Last modified: 2009-01-12 14:11:58 UTC
Consider the following query: http://localhost/w/api.php?action=query&format=xml&action=expandtemplates&text=%ef%bf%bd%f0%90%80%80%f3%b0%80%8fzzz It contains 6 characters: U+fffd, U+10000, U+f000f, U+007a, U+007a, and U+007a. In json encoding, they should be \ufffd\ud800\udc00\udb80\udc0fzzz (U+10000 and U+f000f must be encoded as surrogate pairs). If I change the format to jsonfm, the three characters are instead encoded as \ufffd\ud800dc00\udb80dc0fzzz, which cannot be decoded correctly. This should be relatively simple to fix, I think. If I change the format to json, it's even worse: the first two are output correctly as \ufffd\ud800\udc00, but that's it! Apparently PHP's built-in json_encode silently screws up anything over U+1ffff: U+20000-U+3ffff, U+80000-U+bffff, and U+100000-U+10ffff seem to be incorrectly encoded as U+10000-U+1ffff, while U+40000-U+7ffff and U+c0000-U+fffff seem to cause the mentioned silent truncation. The only fix I can think of is to detect if these characters are present and use the fallback code instead. I'll see about posting a patch later on.

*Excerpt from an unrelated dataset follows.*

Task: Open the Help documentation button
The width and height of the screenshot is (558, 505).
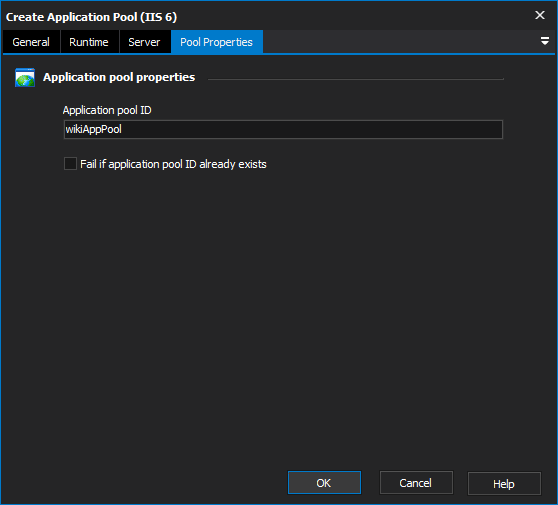Action: [x=504, y=483]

Created attachment 5625 [details] Patch The PHP bug has been reported at http://bugs.php.net/bug.php?id=46944 This patch adjusts the fallback JSON encoder to be able to handle UTF-16 surrogate pairs, and removes some of the support for invalid UTF-8 encoded characters above U+10FFFF. It also adds a check to see if the PHP built-in json_encode is affected by PHP bug 46944, and uses our fallback code if so.
Heh, wrong example url in the original post. That should obviously be http://en.wikipedia.org/w/api.php?action=query&format=xml&action=expandtemplates&text=%EF%BF%BD%F0%90%80%80%F3%B0%80%8Fzzz
Will try to review this soon.
On a side note, PHP reports this as being fixed now.
(In reply to comment #4) > On a side note, PHP reports this as being fixed now. > That's nice, but it means that older versions of PHP still have broken JSON formatters. At a quick glance, the patch seems to accommodate for that and only fall back to our own JSON formatter if PHP's is broken.
Slightly modified patch applied in r45674.